Tarefas a realizar
**A)** Atualize o trecho do texto sobre a educação que abre com as palavras que contêm "Aliás, a data" e fecha com "na formação humana.". Reescreva-o com "Kant" substituído por "Immanuel Kant".
**B)** Responda, com base no texto sobre a educação:
(i) Entre que anos Kant debateu questões de educação no seu ciclo de conferências?
(ii) Em que universidade foram ministradas essas conferências?
(iii) Em que deve ter base a responsabilidade coletiva referida no início?
**C)** Prossiga o texto sobre a educação a partir do ponto em que termina.

Aliás, a data só faz sentido, porque continua a haver mulheres vítimas de violência e discriminação. Para que as histórias dessas mulheres vítimas de violência sejam histórias do passado, de um passado que nos deve envergonhar, mas que não queremos ver repetido, temos de assumir uma responsabilidade coletiva que só pode ter na base a educação.

A relevância da educação pode ser para este âmbito ilustrada com Kant, para quem o ser humano apenas se «pode tornar homem através da educação. Nada mais é do que aquilo em que a educação o torna». Durante quase uma década, entre os anos de 1776 e 1787, Kant no seu ciclo de conferências ministradas na Universidade de Königsberg debateu questões relacionadas com a educação. Interessa-nos particularmente este aspeto do pensamento do filósofo, uma vez que evidencia o papel fundamental da educação na formação humana.

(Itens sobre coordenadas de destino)
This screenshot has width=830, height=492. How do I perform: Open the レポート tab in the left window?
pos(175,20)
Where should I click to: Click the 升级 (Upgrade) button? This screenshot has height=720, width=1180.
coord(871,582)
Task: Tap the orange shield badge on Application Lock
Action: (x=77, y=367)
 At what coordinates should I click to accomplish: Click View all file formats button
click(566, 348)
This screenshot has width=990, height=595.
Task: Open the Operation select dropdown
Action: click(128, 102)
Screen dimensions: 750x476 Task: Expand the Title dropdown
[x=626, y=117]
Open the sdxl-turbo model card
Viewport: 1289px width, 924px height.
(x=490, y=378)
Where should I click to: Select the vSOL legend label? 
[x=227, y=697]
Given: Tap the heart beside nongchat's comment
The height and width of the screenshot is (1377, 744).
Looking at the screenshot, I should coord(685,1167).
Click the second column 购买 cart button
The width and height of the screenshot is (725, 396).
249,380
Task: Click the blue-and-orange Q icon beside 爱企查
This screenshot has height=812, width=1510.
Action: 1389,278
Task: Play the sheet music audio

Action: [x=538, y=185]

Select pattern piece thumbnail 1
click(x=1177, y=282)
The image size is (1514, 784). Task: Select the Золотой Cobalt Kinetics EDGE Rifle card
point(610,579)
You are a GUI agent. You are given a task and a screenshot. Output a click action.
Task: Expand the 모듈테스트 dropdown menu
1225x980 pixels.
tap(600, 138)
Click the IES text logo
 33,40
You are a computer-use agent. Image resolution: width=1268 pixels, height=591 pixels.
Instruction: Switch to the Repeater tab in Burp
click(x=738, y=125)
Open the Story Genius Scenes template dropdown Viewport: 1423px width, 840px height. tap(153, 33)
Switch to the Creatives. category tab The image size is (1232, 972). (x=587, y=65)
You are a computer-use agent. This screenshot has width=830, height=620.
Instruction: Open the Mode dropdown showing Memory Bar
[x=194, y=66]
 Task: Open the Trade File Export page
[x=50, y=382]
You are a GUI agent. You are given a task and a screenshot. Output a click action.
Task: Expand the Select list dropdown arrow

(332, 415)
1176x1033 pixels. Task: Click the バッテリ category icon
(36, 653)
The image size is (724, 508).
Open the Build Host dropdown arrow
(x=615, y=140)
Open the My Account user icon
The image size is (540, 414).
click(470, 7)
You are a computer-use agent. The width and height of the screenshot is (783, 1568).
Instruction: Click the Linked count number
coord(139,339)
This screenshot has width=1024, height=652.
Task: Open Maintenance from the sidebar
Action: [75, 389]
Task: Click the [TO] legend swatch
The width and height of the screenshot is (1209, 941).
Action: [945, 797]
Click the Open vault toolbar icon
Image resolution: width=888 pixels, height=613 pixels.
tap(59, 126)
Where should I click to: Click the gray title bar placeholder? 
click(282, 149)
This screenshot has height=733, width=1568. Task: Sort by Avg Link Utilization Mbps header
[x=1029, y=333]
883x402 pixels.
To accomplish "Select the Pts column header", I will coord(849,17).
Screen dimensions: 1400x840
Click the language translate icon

Respostas por tarefa
**A)**
Aliás, a data só faz sentido, porque continua a haver mulheres vítimas de violência e discriminação. Para que as histórias dessas mulheres vítimas de violência sejam histórias do passado, de um passado que nos deve envergonhar, mas que não queremos ver repetido, temos de assumir uma responsabilidade coletiva que só pode ter na base a educação.

A relevância da educação pode ser para este âmbito ilustrada com Immanuel Kant, para quem o ser humano apenas se «pode tornar homem através da educação. Nada mais é do que aquilo em que a educação o torna». Durante quase uma década, entre os anos de 1776 e 1787, Immanuel Kant no seu ciclo de conferências ministradas na Universidade de Königsberg debateu questões relacionadas com a educação. Interessa-nos particularmente este aspeto do pensamento do filósofo, uma vez que evidencia o papel fundamental da educação na formação humana.

**B)**
(i) Entre 1776 e 1787.
(ii) Na Universidade de Königsberg.
(iii) Na educação.

**C)**
Imbuído pelos ideais iluministas, Kant defendeu uma ação pedagógica que deveria aprimorar-se ao longo das gerações na senda da formação do pensamento autônomo. Aquilo que denominou educação prática, a parte da educação que diz respeito ao âmbito cultural e moral do homem, a fim de que este possa viver em liberdade. Para Kant, a educação moral “é a educação que tem em vista a personalidade, educação de um ser livre o qual deve bastar-se a si mesmo, constituir-se membro da sociedade e ter por si mesmo um valor intrínseco”. Este é um processo difícil, sabemo-lo. A normatividade e o processo de normalização bem como as relações de poder e as construções sociais é que nos colocaram perante a necessidade de evocar o dia 25 de novembro como dia da Eliminação da Violência Contra as Mulheres conscientes que a violência continua a persistir.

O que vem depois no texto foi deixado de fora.